Wir haben mit der Swiss einen langfristigen Vertrag und können dementsprechend planen. Unsere Planung bei der Flotte und auch beim Personal ist langfristig ausgelegt. Das sieht man zum Beispiel im Cockpit - wir haben keinen Mangel. Wir bilden in unserer eigenen Flugschule, der Horizon Swiss Flight Academy, 60 neue Pilotinnen und Piloten jährlich aus – 30 bis 40 davon übernehmen wir selbst. Andere gehen in die Business Aviation oder zu unseren Mitbewerbern. Auch hier können wir langfristig planen und investieren. So haben wir erst kürzlich in neue Schulungsflugzeuge und Simulatoren investiert.

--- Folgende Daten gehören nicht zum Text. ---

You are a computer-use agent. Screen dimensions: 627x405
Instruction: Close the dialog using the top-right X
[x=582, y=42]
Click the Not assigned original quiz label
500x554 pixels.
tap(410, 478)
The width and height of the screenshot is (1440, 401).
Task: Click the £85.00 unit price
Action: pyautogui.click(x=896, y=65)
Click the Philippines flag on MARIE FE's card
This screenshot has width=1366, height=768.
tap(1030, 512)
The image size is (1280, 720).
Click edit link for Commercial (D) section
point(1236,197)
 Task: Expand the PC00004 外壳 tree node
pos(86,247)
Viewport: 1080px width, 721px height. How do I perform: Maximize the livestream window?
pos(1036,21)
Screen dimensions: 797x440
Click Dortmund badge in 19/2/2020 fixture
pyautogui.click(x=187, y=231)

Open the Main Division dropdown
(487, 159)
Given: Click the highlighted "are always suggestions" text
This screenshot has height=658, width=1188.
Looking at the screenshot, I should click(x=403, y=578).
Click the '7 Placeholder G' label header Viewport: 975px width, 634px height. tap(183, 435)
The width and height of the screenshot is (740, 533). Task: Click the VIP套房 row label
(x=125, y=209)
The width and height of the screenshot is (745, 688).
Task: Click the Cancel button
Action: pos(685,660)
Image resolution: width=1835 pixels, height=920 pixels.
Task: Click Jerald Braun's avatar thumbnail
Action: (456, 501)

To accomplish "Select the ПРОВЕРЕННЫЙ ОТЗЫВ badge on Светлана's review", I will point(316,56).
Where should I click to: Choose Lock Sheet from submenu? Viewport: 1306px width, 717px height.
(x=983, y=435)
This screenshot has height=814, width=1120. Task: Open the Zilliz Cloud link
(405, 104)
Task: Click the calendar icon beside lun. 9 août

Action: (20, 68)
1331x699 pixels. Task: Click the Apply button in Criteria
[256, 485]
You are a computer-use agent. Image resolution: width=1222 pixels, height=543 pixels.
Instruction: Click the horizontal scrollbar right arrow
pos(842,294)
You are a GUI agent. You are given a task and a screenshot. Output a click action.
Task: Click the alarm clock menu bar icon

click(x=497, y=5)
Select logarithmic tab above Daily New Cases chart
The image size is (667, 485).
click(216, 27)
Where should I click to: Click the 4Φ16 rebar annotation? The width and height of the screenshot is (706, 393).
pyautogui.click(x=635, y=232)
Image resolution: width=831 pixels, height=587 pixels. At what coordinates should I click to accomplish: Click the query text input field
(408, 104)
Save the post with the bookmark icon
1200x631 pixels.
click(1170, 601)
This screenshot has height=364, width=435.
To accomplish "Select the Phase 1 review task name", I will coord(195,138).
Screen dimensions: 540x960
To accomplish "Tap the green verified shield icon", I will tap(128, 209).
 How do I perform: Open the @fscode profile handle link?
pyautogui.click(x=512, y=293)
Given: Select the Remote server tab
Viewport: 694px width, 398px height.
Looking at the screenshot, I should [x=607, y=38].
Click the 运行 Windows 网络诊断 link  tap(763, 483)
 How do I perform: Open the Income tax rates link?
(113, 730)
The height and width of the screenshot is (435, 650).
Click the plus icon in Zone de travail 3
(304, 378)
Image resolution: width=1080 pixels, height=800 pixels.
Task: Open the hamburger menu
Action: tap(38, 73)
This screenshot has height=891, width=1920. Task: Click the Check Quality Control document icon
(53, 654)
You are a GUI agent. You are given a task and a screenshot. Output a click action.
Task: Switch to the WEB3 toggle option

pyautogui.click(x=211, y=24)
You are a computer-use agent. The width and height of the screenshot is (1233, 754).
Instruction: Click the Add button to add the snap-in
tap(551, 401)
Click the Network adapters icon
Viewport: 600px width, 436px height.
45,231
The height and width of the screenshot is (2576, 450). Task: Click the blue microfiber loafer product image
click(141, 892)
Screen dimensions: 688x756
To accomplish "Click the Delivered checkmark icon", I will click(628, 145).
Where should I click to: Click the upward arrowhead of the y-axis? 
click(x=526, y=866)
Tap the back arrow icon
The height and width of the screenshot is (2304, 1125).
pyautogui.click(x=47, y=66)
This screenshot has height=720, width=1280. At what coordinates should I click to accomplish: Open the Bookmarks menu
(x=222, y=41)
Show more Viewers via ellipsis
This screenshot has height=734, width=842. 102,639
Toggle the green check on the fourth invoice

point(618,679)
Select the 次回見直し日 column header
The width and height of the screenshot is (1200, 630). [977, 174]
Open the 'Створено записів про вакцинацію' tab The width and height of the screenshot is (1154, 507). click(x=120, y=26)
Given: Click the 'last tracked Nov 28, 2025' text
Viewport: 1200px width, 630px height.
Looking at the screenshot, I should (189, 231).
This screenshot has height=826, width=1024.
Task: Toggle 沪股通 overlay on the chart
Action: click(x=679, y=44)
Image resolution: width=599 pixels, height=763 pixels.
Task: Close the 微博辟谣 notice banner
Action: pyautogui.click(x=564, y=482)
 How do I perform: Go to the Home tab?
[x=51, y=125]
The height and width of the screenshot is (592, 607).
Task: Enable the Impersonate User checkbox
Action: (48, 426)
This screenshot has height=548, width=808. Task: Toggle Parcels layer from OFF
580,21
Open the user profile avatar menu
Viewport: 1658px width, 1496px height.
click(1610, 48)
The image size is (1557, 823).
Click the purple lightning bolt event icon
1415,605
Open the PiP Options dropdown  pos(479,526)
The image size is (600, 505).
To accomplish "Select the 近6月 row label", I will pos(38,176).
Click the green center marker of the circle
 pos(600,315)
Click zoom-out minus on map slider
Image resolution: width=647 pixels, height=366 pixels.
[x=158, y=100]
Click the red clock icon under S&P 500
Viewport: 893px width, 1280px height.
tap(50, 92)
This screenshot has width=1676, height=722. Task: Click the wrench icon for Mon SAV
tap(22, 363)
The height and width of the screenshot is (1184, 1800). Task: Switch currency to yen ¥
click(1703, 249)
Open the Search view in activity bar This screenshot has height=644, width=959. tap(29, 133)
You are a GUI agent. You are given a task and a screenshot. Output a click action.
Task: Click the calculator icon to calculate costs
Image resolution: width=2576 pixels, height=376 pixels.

Wir haben also eine sehr gute Pipeline an Nachwuchs. Wir investieren auch viel in die Ausbildung von Instruktoren, damit wir auch bei der Ausbildung on the job noch besser aufgestellt sind.

Aber ist es nicht hart, wenn Pilotinnen und Piloten immer wieder mal abspringen, weil anderswo die Bezahlung besser ist?

Das möchte ich relativieren. Erstens springen Pilotinnen und Piloten nicht «immer mal wieder» ab. Die Fluktuation ist bei Helvetic sehr gering! Und da wir nur im Regionalsegment tätig sind, ist es verständlich, wenn junge Piloten auf die Langstrecke in der Schweiz oder im Nahen Osten wechseln wollen. Und was die Löhne angeht: Wir haben andere Salärmodelle mit mehr variablen Komponenten als die Mitbewerber. Man kann diese deshalb nicht vergleichen. Zudem bieten wir aber andere Vorteile: Eine top moderne und innovative Crewplanung mit einer Planungssicherheit von gegen 100 Prozent, die Ferienvergabe für das Jahr 2026 wird noch im November verbindlich bestätigt. Und die Einsatzpläne werden eingehalten. Das sind Softfaktoren, die grosse, komplexe Fluggesellschaften gar nicht anbieten können.

Ist mit der neuen Bestellung und den Kaufrechten ihre Flottenerneuerung abgeschlossen?

Wir haben nun die Weichen gestellt für die Zukunft. Und mit unserer eigenen Pilotenschule sind wir auch beim Nachwuchs im Cockpit gut aufgestellt. Wir schauen daher sehr zuversichtlich nach vorn.